Zebras by the road side

A herd of zebras grazing by the side of the road

Seeing wildlife in Africa is a huge part of travelling to that part of the world. There are so many incredible native creatures and it doesn’t get better than seeing them in their natural habitat. Etosha, Kgalagadi, Hluhluwe iMfolozi and Kruger are some of the best parks in that part of Africa. Aside from those, Addo Elephant Park near Port Elizabeth in the centre of the south coast is another good option. To give yourself a greater chance of finding things like lions, rhino or leopards you can visit a game reserve. These are private areas which allow you to get closer to the animals as there are less restrictions compared to the national parks. Of course, visiting the game reserves are more expensive, so it’s a personal decision as to which you’d prefer to do. Either way, the moment you see a wild lion in his natural environment is one you will never forget.

13 thoughts on “African Safaris: The search for the Big Five (and why leopards don’t exist)
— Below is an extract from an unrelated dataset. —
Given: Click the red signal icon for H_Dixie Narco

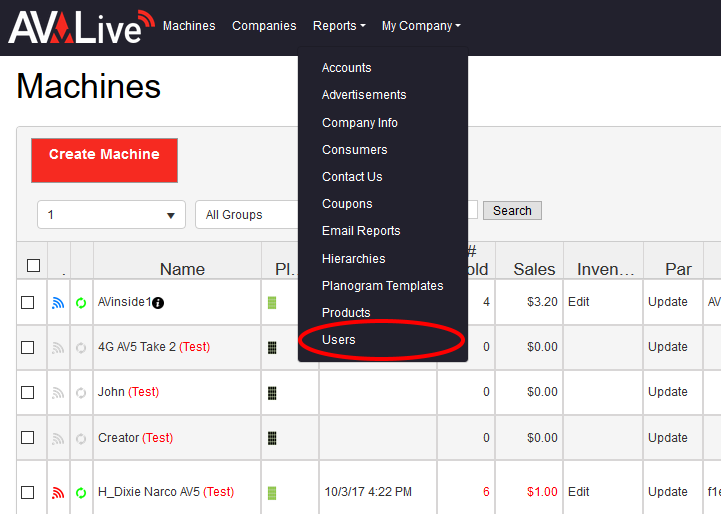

  1. I saw a leopard in Kruger national park on our very last morning there, but still haven’t seen a cheetah! Have a post on it and some photos in case you are interested (you can find it in the Africa section of my blog). Love that you were driving around in your pajamas! 😀

    Liked by 1 person

    • Thanks! I like to do things a little differently.

      I’ll be sure to check out your photos. One day I’ll see a leopard in the wild and I’m sure it’s worth the wait. As it will be for you with a cheetah. The places I saw them (Kgalagadi and Hluhluwe) I think might be better areas.

      Liked by 1 person

      • Yes, maybe it’s good not to see everything at once and save some surprises for the next time. We were in Hluhluwe too but didn’t come across any big cats, apart from a lion that sat outside our safari tent at night! One of the things I like about safaris is that you never know what you’re going to see each day.

        Liked by 1 person

      • Wow! That’s a really cool safari experience and I imagine as big a surprise as you can get while camping in Africa. How did you feel when you saw the lion so close?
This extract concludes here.